____ 本文
1つは、志望動機の説得力を高めるためです。企業研究が不完全だと志望動機の説得力が上がらず、選考での評価につながらない可能性が高まってしまいます。

もう1つは、入社先とのミスマッチを防ぎ、入社後に自分が活躍できる場所を見つけるためです。入社した企業で充実感を持って働いていくためにも、企業研究は怠らないようにしましょう。

企業研究と業界研究の違いは?

企業研究をする上で、知っておきたいのが業界研究との違いです。

大きな違いは、その目的にあります。前述の通り、企業研究は志望動機の説得力を高め、入社後に自分が活躍できる場所を探すためのもの。一方の業界研究は、自分に合う企業を効率的に見つけるためのものです。

日本には360万を超える数の企業が存在し、その中から志望先を1社ずつ選んでいくには、膨大な時間がかかります。そこで、数ある日本の企業を分類するために設定されている“業界”に注目してみましょう。同じ業界では、ビジネスモデルや取り扱う商材、顧客、営業の仕方、社風、活躍する人材の特徴、退職理由の特徴などに類似点が見られます。

業界に注目することで、企業探しを効率的に行うことができます。具体的には、まず業界研究を行い、ある程度自分が志望する方向性を明らかにする。そして、興味を持った業界に所属する企業を調べていく、というのが効率的な企業研究の仕方です。

要は、絞り込みをかけるのです。もちろん、同じ業界でも企業ごとに違いはあります。そのことを認識した上で、企業研究に業界研究を活用しましょう。

関連記事:業界研究のやり方・ポイントを徹底解説!

企業研究の仕方とポイント

具体的には、次の3つのステップで企業研究を進めていきましょう。

【ステップ1】自己分析を利用して、就活の軸を定める
【ステップ2】自分の就活の軸に当てはまりそうな情報(根拠の仮説)を、志望企業のHPから探す
【ステップ3】ステップ2で立てた仮説を、社会人訪問や会社説明会、面接最後の質問タイムで確認する

この進め方には2つのメリットがあります。
________
____ データ行
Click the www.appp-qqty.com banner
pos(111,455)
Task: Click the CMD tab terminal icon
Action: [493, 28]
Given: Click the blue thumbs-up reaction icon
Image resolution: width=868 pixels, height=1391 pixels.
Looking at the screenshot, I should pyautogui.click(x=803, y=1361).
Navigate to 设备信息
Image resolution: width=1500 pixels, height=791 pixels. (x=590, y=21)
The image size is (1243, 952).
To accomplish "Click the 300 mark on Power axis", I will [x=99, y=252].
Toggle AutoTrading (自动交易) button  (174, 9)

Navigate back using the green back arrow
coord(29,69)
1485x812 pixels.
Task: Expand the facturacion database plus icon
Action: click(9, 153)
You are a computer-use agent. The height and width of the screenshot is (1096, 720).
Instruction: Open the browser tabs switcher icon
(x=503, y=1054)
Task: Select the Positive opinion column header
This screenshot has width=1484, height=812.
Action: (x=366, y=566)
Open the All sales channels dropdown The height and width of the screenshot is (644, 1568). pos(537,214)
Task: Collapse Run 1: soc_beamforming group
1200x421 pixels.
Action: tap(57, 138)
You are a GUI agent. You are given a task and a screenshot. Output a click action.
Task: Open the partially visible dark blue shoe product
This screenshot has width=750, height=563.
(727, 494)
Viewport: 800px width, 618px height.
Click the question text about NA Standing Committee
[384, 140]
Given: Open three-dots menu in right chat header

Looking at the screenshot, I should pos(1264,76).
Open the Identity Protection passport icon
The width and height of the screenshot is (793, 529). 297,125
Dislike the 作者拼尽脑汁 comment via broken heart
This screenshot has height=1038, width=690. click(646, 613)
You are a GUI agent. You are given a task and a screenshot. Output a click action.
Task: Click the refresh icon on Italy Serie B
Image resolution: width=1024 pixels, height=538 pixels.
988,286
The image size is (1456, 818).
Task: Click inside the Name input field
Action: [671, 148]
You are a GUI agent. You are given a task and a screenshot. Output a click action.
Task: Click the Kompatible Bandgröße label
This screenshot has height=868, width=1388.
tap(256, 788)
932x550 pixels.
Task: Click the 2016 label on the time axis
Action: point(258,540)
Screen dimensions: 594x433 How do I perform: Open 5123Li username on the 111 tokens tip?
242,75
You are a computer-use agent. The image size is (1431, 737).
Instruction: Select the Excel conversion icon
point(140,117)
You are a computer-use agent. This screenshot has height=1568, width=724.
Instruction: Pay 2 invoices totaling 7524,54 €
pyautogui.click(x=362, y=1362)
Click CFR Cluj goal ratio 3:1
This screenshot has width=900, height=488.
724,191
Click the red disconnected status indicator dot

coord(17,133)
________
• [指示 A]:
企業研究に関する本文の内容を2文で要約してください。
• [指示 B]:
企業研究に関する本文のうち、「企業研究をする上で、知っておきたいのが業界研究との違いです。」から「関連記事:業界研究のやり方・ポイントを徹底解説!」までを、末尾の語句も含めて一字一句変えずに返してください。
記録はこの作業には一切関係しません。

• [正解 A]:
企業研究の目的は、志望動機の説得力を高めることと、入社先とのミスマッチを防いで入社後に活躍できる場所を見つけることであり、自分に合う企業を効率的に見つけるための業界研究とは目的が異なる。まず業界研究で志望の方向性を絞り込み、自己分析で定めた就活の軸に当てはまりそうな情報を志望企業のHPから仮説として探し、その仮説を社会人訪問や会社説明会、面接最後の質問タイムで確認するという3ステップで企業研究を進める。

• [正解 B]:
企業研究をする上で、知っておきたいのが業界研究との違いです。

大きな違いは、その目的にあります。前述の通り、企業研究は志望動機の説得力を高め、入社後に自分が活躍できる場所を探すためのもの。一方の業界研究は、自分に合う企業を効率的に見つけるためのものです。

日本には360万を超える数の企業が存在し、その中から志望先を1社ずつ選んでいくには、膨大な時間がかかります。そこで、数ある日本の企業を分類するために設定されている“業界”に注目してみましょう。同じ業界では、ビジネスモデルや取り扱う商材、顧客、営業の仕方、社風、活躍する人材の特徴、退職理由の特徴などに類似点が見られます。

業界に注目することで、企業探しを効率的に行うことができます。具体的には、まず業界研究を行い、ある程度自分が志望する方向性を明らかにする。そして、興味を持った業界に所属する企業を調べていく、というのが効率的な企業研究の仕方です。

要は、絞り込みをかけるのです。もちろん、同じ業界でも企業ごとに違いはあります。そのことを認識した上で、企業研究に業界研究を活用しましょう。

関連記事:業界研究のやり方・ポイントを徹底解説!